Wednesday, 28 March 2007

Matters of Urgency

Housing Affordability

5:05 pm

Photo of Andrew BartlettAndrew Bartlett (Queensland, Australian Democrats) Share this | Hansard source

To conclude this debate, I remind the Senate and those listening that we are debating a matter of urgency—that a national affordable housing strategy should be developed involving all levels of government. I remind the Senate that statistics now show that households on an average Australian income can no longer afford to buy an average-priced home. Home ownership is fast moving out of reach for many in the next generation and, indeed, for many in the current generation. Private rental costs are also causing immense housing-induced income stress for many Australians, as are the very long waiting lists for public and community housing. ABS statistics show that the proportion of first home owners as a percentage of all homebuyers has dropped dramatically from 67 per cent in 1977 to 23 per cent in 2002. We are now down to a very small minority of the people purchasing a home who are first homebuyers. There is a crisis here.

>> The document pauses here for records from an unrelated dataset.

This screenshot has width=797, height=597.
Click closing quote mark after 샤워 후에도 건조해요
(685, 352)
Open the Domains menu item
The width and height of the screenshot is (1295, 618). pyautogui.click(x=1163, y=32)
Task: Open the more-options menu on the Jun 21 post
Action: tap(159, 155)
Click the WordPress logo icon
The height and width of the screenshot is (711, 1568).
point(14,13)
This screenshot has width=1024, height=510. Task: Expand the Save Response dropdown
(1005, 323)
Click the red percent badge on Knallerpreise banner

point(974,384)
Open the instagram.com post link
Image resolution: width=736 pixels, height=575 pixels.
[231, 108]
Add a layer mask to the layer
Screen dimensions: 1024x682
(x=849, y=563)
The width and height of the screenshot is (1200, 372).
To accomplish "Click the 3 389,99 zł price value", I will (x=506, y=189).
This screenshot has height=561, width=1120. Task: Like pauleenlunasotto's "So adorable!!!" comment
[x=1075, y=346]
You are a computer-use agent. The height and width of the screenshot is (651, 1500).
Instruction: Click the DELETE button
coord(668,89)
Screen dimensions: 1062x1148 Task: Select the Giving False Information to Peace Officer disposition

I do not in any way say that there is not more the states can do. I would agree with Senator Fifield: there is more that the states can do. According to Senator Fifield, the Commonwealth government has done all it can in its capacity, through its various measures. I am afraid, if that is all it can do, then that is a very clear sign that this government is getting very tired and running out of ideas, because it needs to do something.

The first thing it should do is recognise that the things that are in its field of endeavour and capacity are not sufficient and in some cases may inadvertently be making the problem worse through market distortions. The reason you have a national cooperative strategy is to look at all these areas: to see if you can make the billion dollars of the first homebuyers’ money more targeted, more effective and noninflationary; to see if you can ensure that private rental assistance is spent in the most efficient way; to look at whether or not the totality of the enormous amounts that are provided to people who are not lower income, which is the negative gearing subsidy, can be changed—not abolished, scrapped or unilaterally withdrawn, to reassure Senator Ronaldson, but refocused so that it can be used in a way that will produce affordable housing outcomes.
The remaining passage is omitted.